> TASK DIRECTIONS: Please give back, word for word, only the lines starting at the one containing "Select ACCOUNT AND" and ending at the one containing "Viewport: 1920px width, 1104px height." within the material below.

> DATA FOR THE TASK:
+++

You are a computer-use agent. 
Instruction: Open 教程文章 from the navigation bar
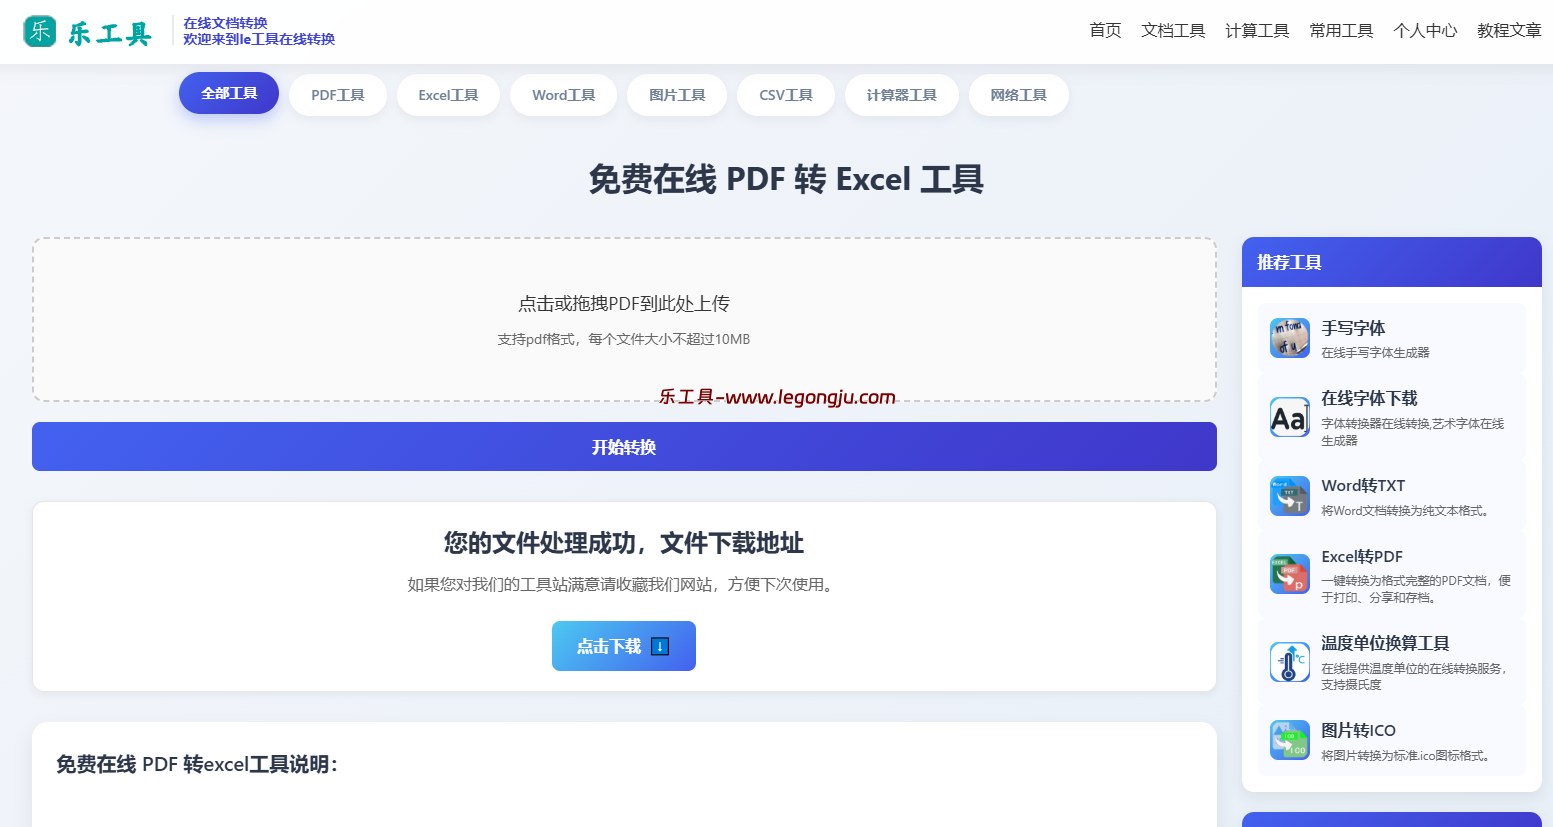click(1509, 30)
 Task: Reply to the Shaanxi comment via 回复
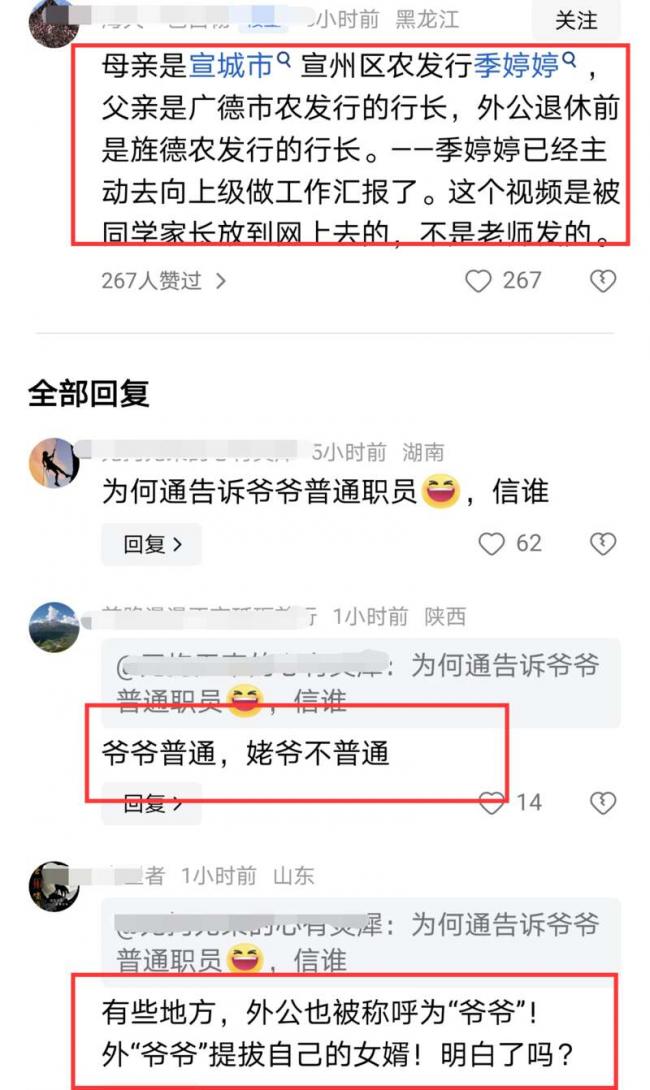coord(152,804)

+++

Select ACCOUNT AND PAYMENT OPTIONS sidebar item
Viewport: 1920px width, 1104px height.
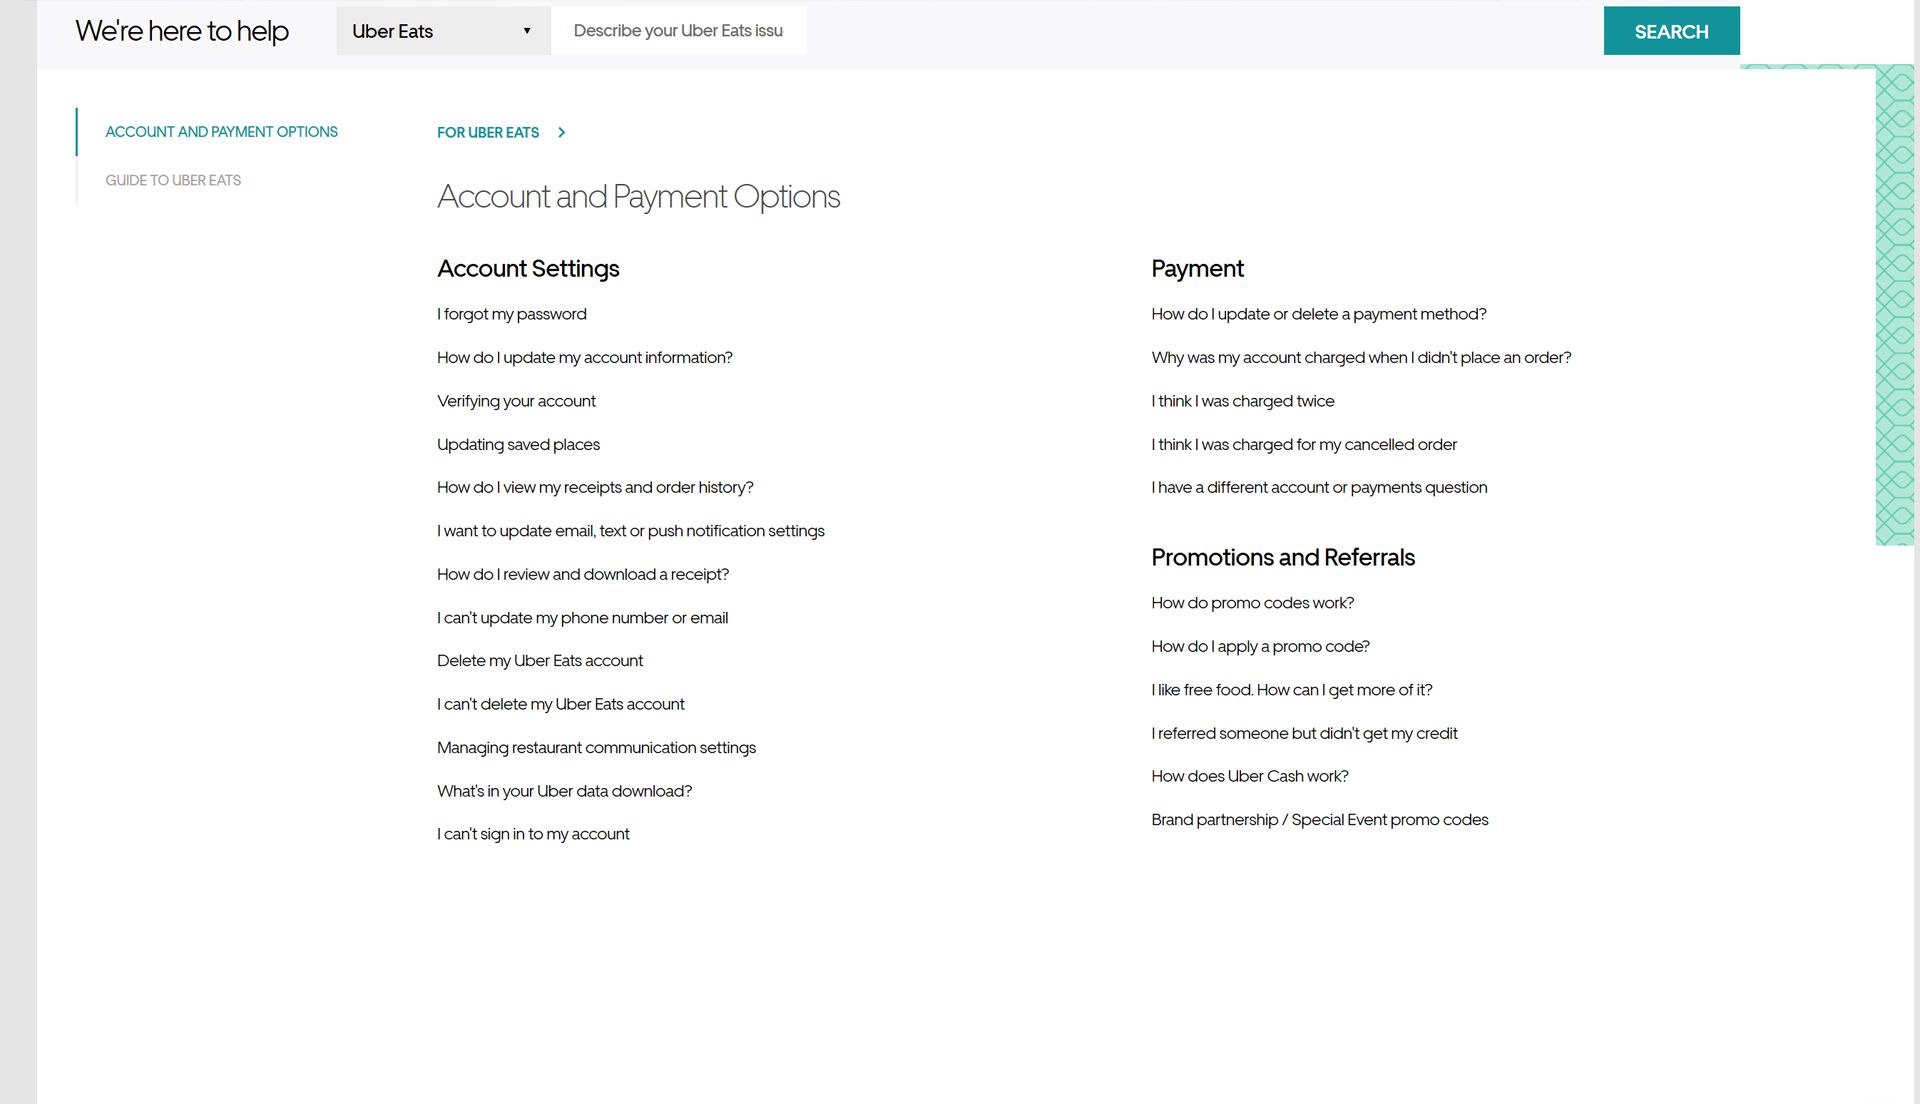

+++

> SOLUTION TO THIS PROBLEM:
Select ACCOUNT AND PAYMENT OPTIONS sidebar item
Viewport: 1920px width, 1104px height.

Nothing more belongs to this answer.